Cette tendance ne s’est pas transportée au-delà de ces saisons et l’appui aux joueurs francophones a graduellement chuté pour devenir insignifiant. Depuis la saison 2001, les Senators ont sélectionné 89 joueurs au repêchage amateur. Seulement quatre provenaient de la LHJMQ, dont un est le Russe Ruslan Bashkirov qui jouait sous les ordres de Patrick Roy avec les Remparts de Québec. Le pourcentage de joueurs de la LHJMQ repêchés par l’équipe depuis cette année est donc de 4,5% alors que cette ligue évolue à quelques pas de l’aréna des Senators.


Les Senators ont repêché 20 joueurs de LHJMQ depuis leur retour dans la LNH en 1993 sur les 178 qu’ils ont sélectionné, soit un pourcentage de 11,2%, un chiffre bien en-deça de plusieurs autres équipes qui sont géographiquement éloignées du Québec et dont les spectateurs ne parlent pas la langue ou constituent un pourcentage intéressant des gens qui achètent les billets pour assister aux matchs.


L’ère Pierre Gauthier

L’ex-DG du Canadien, Pierre Gauthier, a occupé le même rôle pour les Senators pendant environ trois saisons. Les partisans du Canadien ont beaucoup reproché au règne Gainey-Gauthier de tourner le dos aux francophones, mais qu’en était-il du fait français sous la direction de Gauthier avec les Senators?

Gauthier, qu’on a déjà qualifié d’anglophile sur ce blogue, n’a fait ni mieux ni pire que la tendance générale adoptée par les Senators. Il était DG des Sens lors des repêchages de 1996, 1997 et 1998. L’équipe a repêchée 25 joueurs sous son règne dont Chris Phillips (1er au total) et Marian Hossa. Parmi les joueurs repêchés, quatre provenaient de la LHJMQ, soit 16%, un peu mieux que la moyenne historique de l'équipe. Un seul de ces joueurs, le gardien Mathieu Chouinard, a disputé un match dans la LNH. L’équipe a levé le nez sur Daniel Brière (comme le Canadien d’ailleurs), Steve Bégin, Mathieu Garon et Éric Bélanger en 1996. En 1998, ils auraient pu mettre la main sur Simon Gagné, Mike Ribeiro, Brad Richards (qui jouait pour Rimouski dans la LHJMQ), François Beauchemin et, le comble, Michael Ryder, un anglophone qui jouait à un jet de pierre de l’aréna des Senators avec les Olympiques de Hull et que le Canadien a repêché au 216e rang (8e ronde).

L’oubli de Ryder montre bien le peu d’intérêt que portait l’équipe de Gauthier aux joueurs provenant de la LHJMQ. Cela dit le Canadien n'a guère fait mieux après le départ de Serge Savard à la haute direction, mais les amateurs leur ont reproché de nombreuses fois alors que les fans des Senators n’ont jamais émis de critiques.

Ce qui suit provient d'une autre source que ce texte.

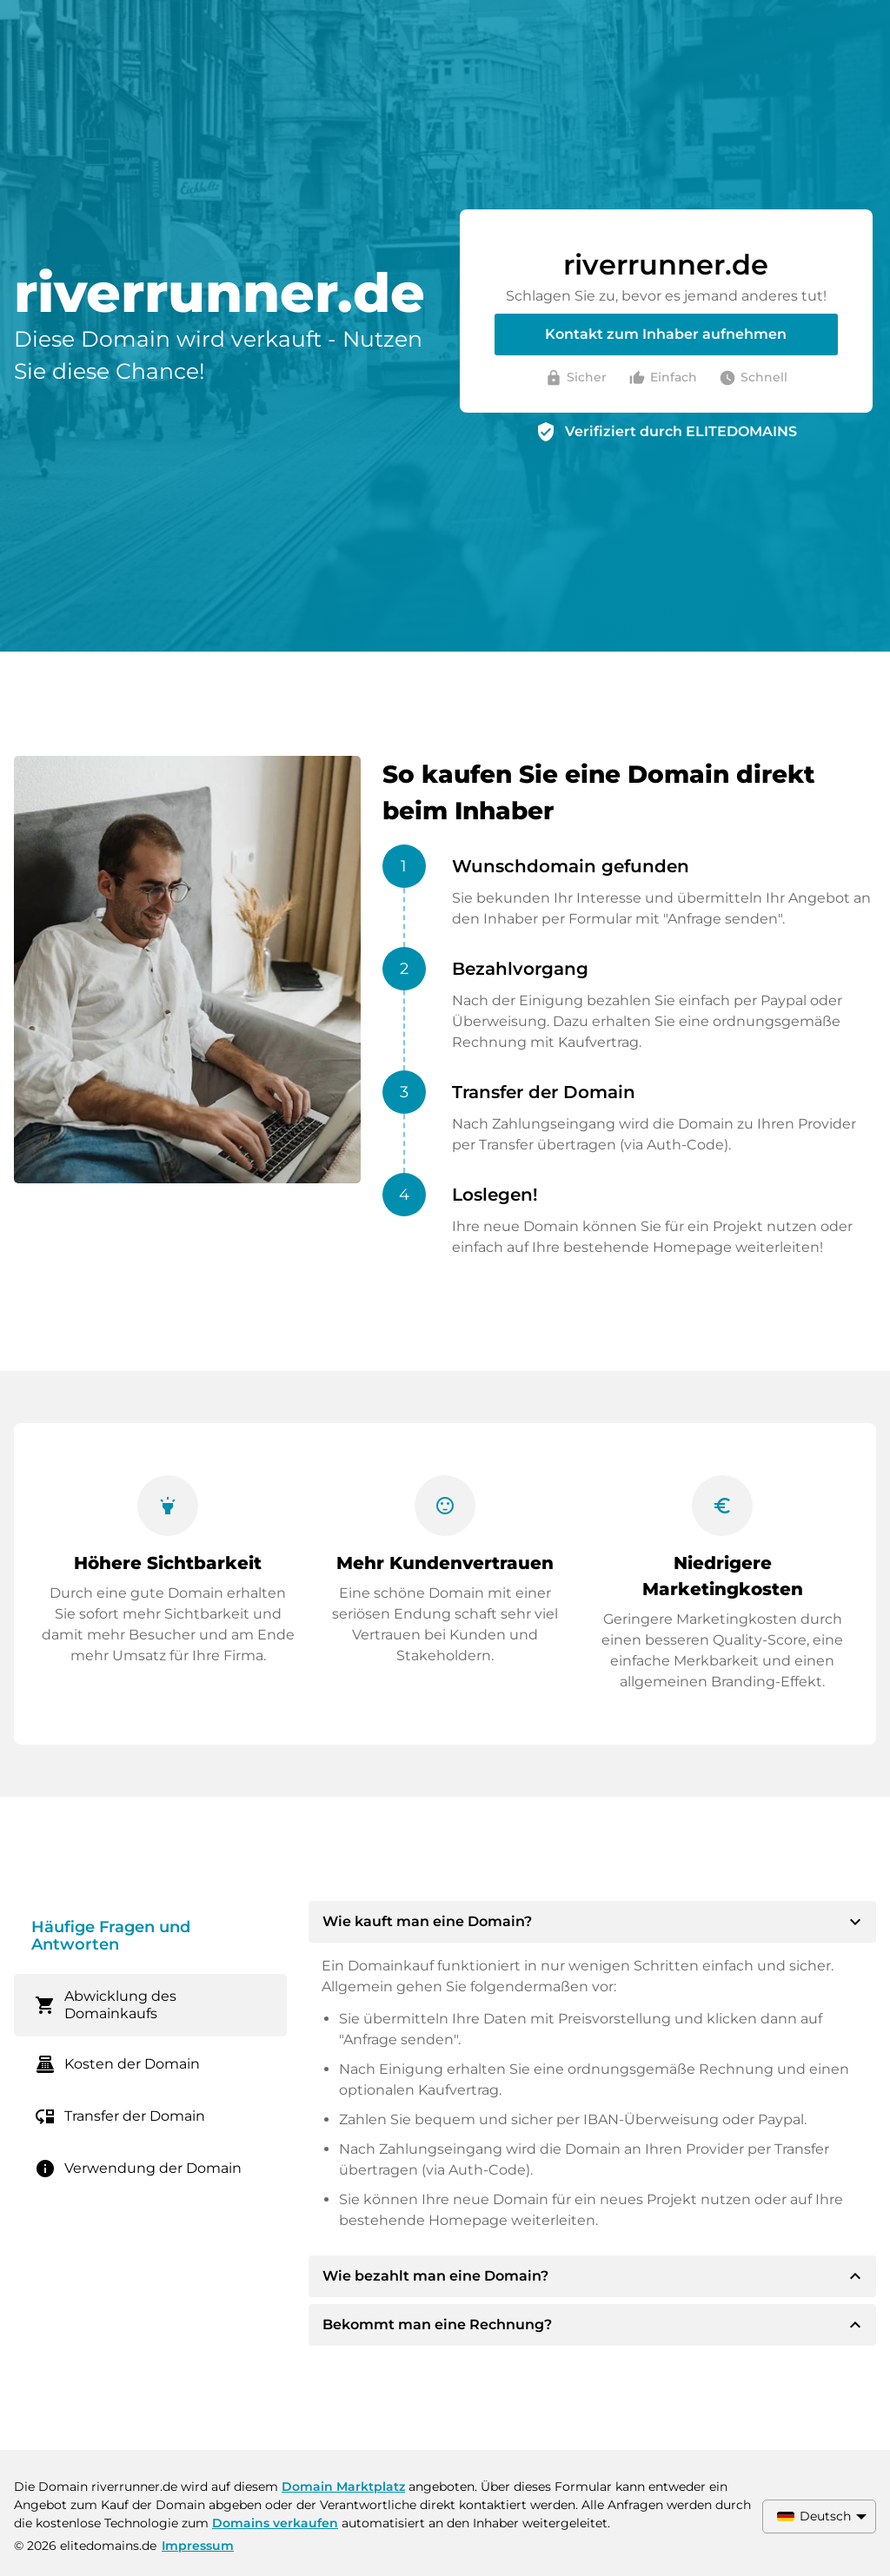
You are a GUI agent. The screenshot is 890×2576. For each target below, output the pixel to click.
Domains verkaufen (275, 2523)
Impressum (198, 2545)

La délicate question linguistique
Alors comment expliquer la stratégie marketing des Senators qui n’ont rien fait pour attiser la rivalité entre leur équipe et le Canadien? Ils ont tout à gagner à séduire le public francophone et à rogner une part de la vaste clientèle francophone du Canadien. D’autant plus que le public du Canadien vivait une période de profond mécontentement envers la direction de l’équipe.

La réponse se trouve un peu dans la situation géographique de la ville. À cheval sur les frontières de l’Ontario et du Québec, la ville a toujours une relation délicate envers les tensions linguistiques. La population de la ville travaille en grande partie pour le Gouvernement du Canada. Elle est donc fédéraliste d’emblée. Le Canada est officiellement un pays bilingue, mais travailler pour le gouvernement fédéral sans parler anglais est pour le moins compliqué. La population francophone de la région est habituée à parler anglais dans la plupart des activités communautaires comme le travail ou les services qu’on lui offre. Elle est donc traditionnellement très tolérante et le français cède souvent le pas à l’anglais sans heurts apparents.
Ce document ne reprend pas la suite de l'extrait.